* EXERCISE INSTRUCTIONS:
Print the line containing "You are a computer-use agent." and all lines after it to the end of the records below, exactly as written. No pictures.

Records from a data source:
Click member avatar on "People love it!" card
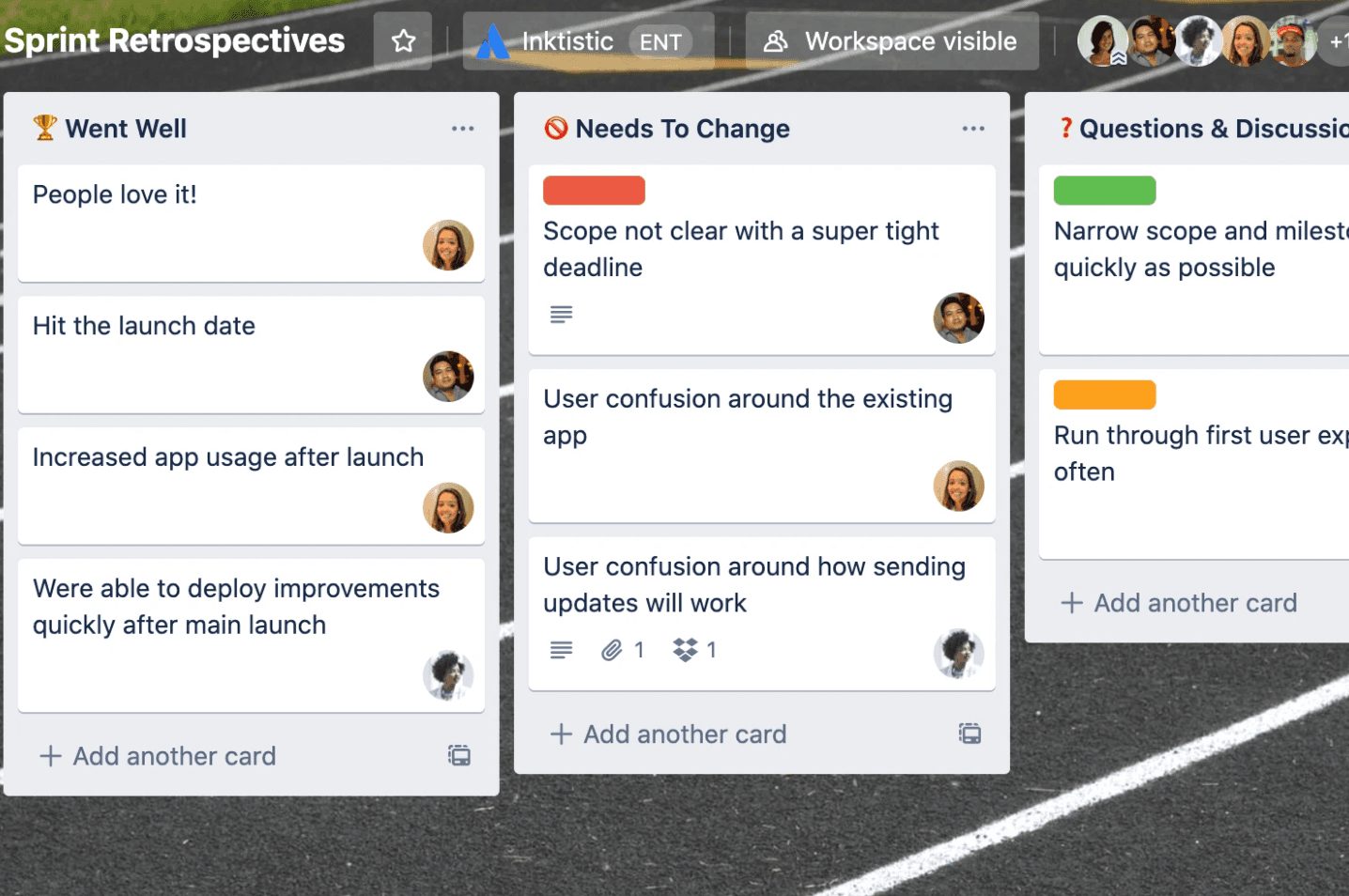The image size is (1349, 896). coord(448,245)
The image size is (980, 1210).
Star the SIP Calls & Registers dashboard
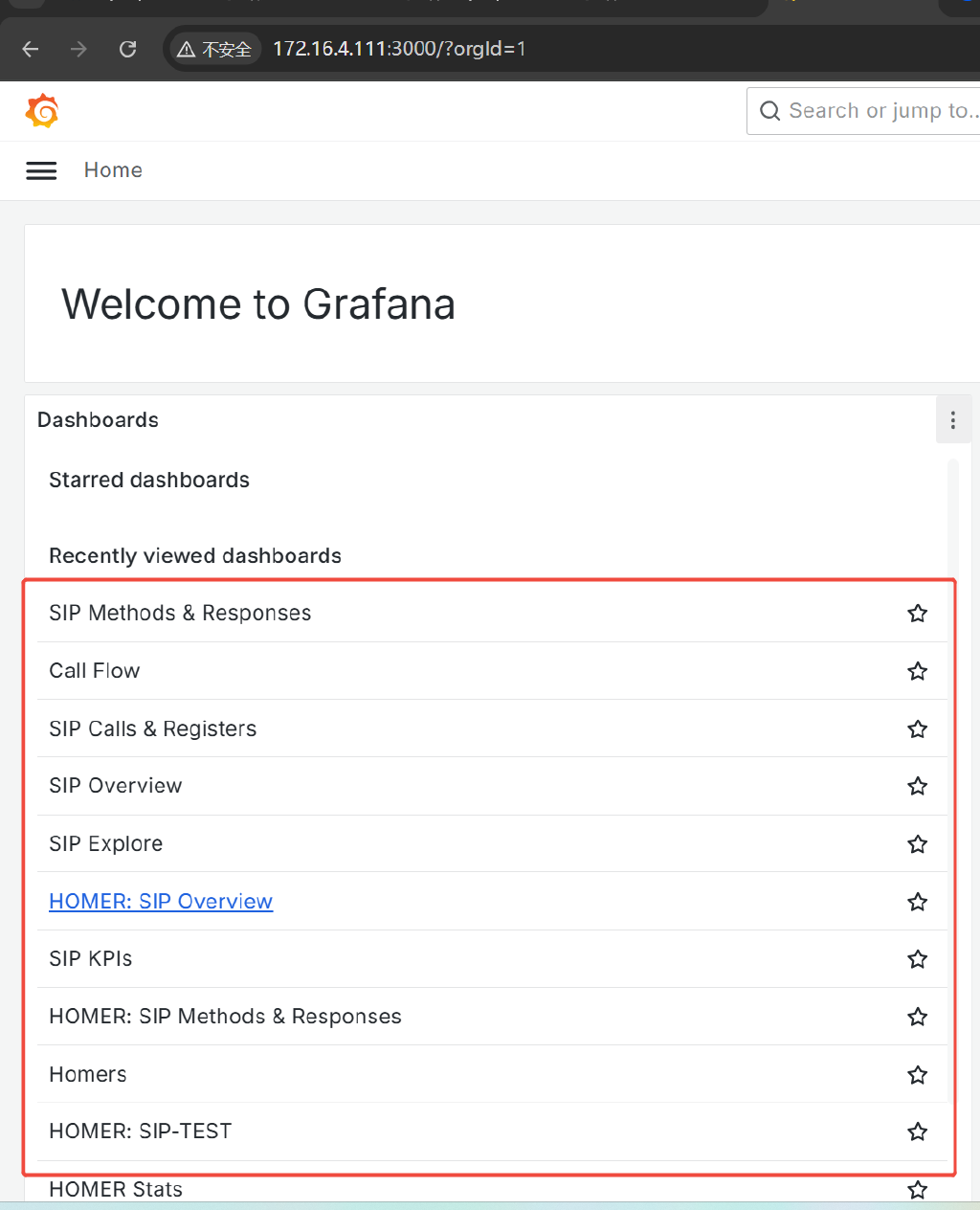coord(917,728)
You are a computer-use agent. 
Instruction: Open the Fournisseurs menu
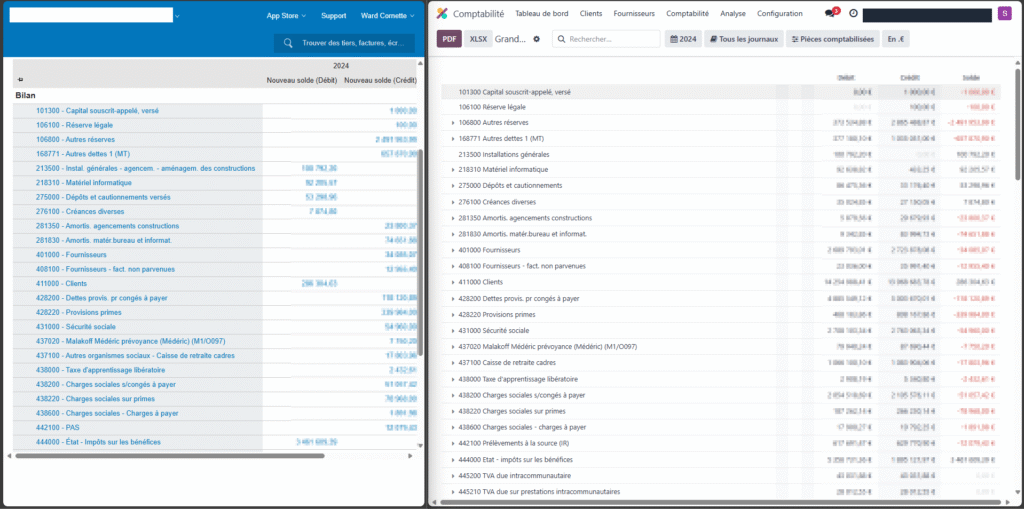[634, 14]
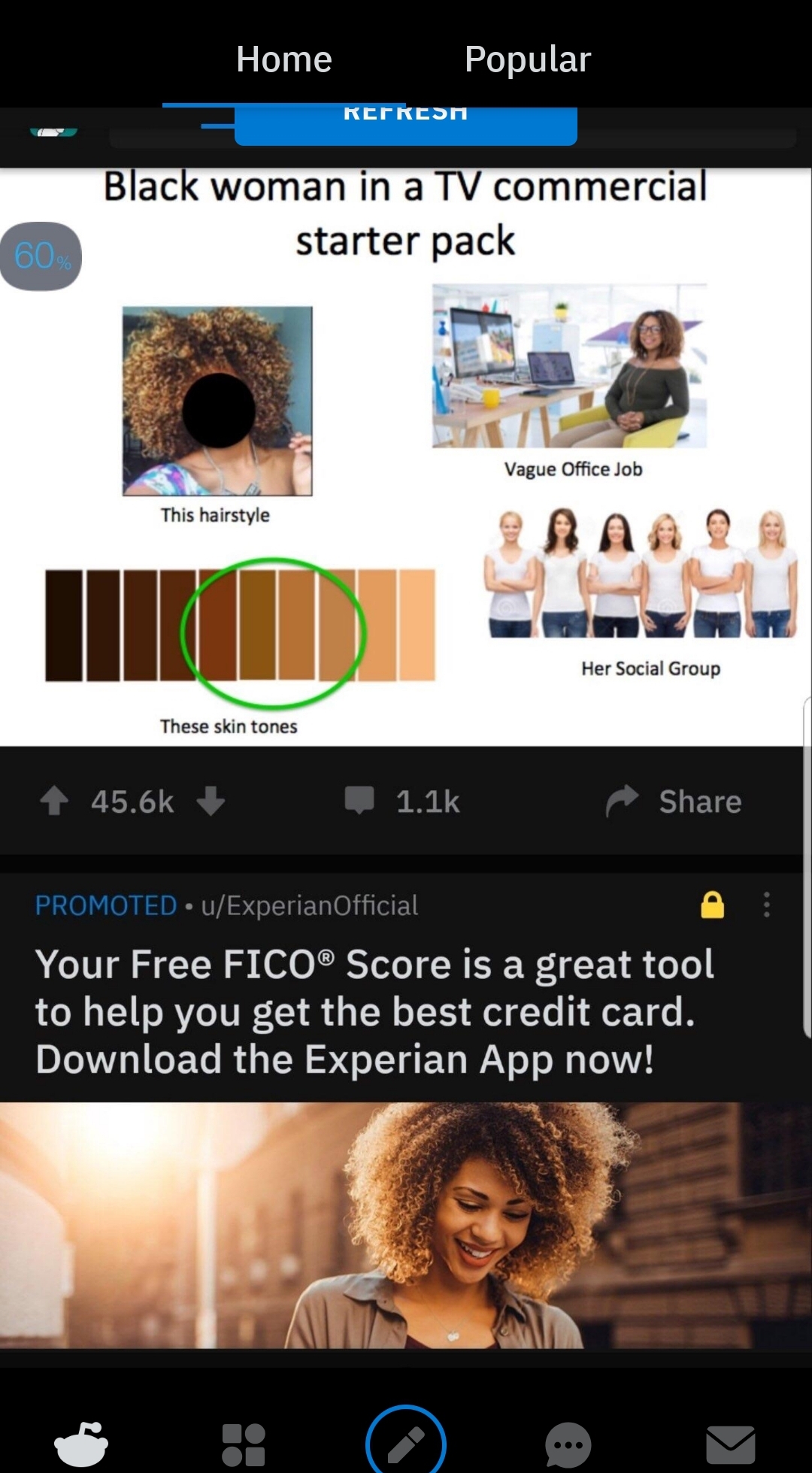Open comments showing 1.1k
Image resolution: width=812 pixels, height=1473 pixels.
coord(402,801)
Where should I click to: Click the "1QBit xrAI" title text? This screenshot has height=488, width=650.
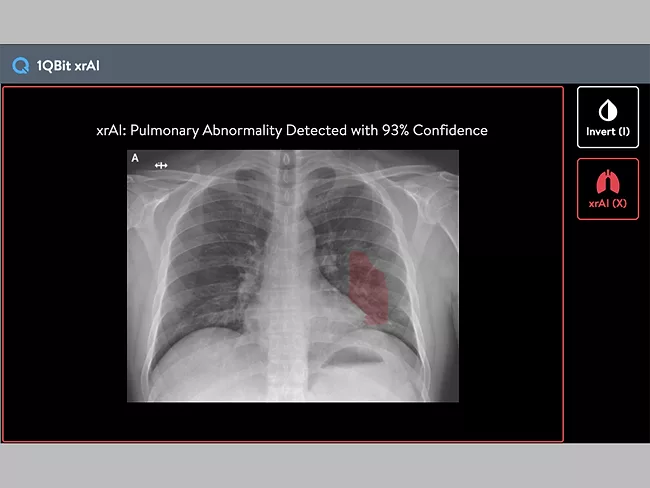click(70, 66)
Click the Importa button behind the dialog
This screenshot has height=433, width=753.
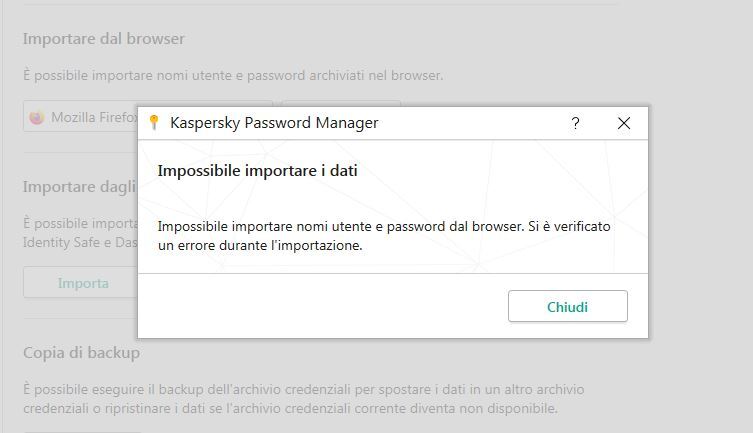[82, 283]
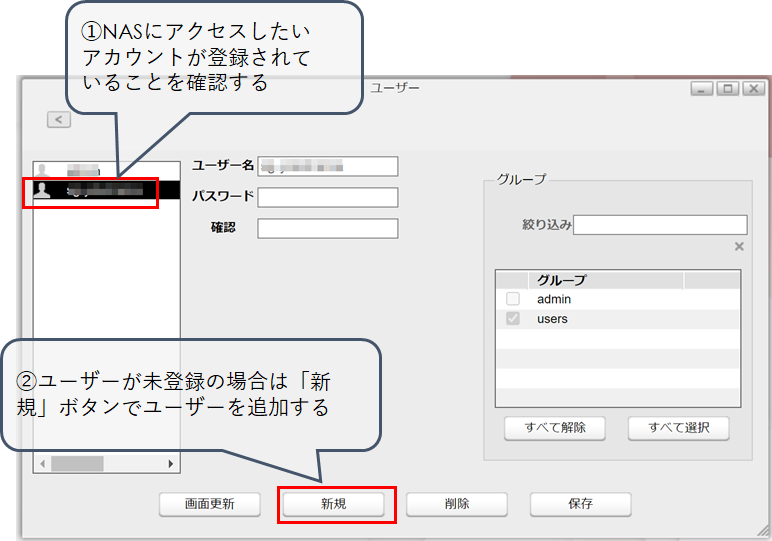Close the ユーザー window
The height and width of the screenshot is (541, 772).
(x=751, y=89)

* OUTPUT:
You are a computer-use agent. 
Instruction: Open the Fournisseurs menu
[634, 14]
Open comments showing 1.1k
Image resolution: width=812 pixels, height=1473 pixels.
coord(402,801)
Where should I click to: Click the "1QBit xrAI" title text? This screenshot has height=488, width=650.
click(70, 66)
Click the Importa button behind the dialog
This screenshot has height=433, width=753.
[82, 283]
Close the ユーザー window
The height and width of the screenshot is (541, 772).
(x=751, y=89)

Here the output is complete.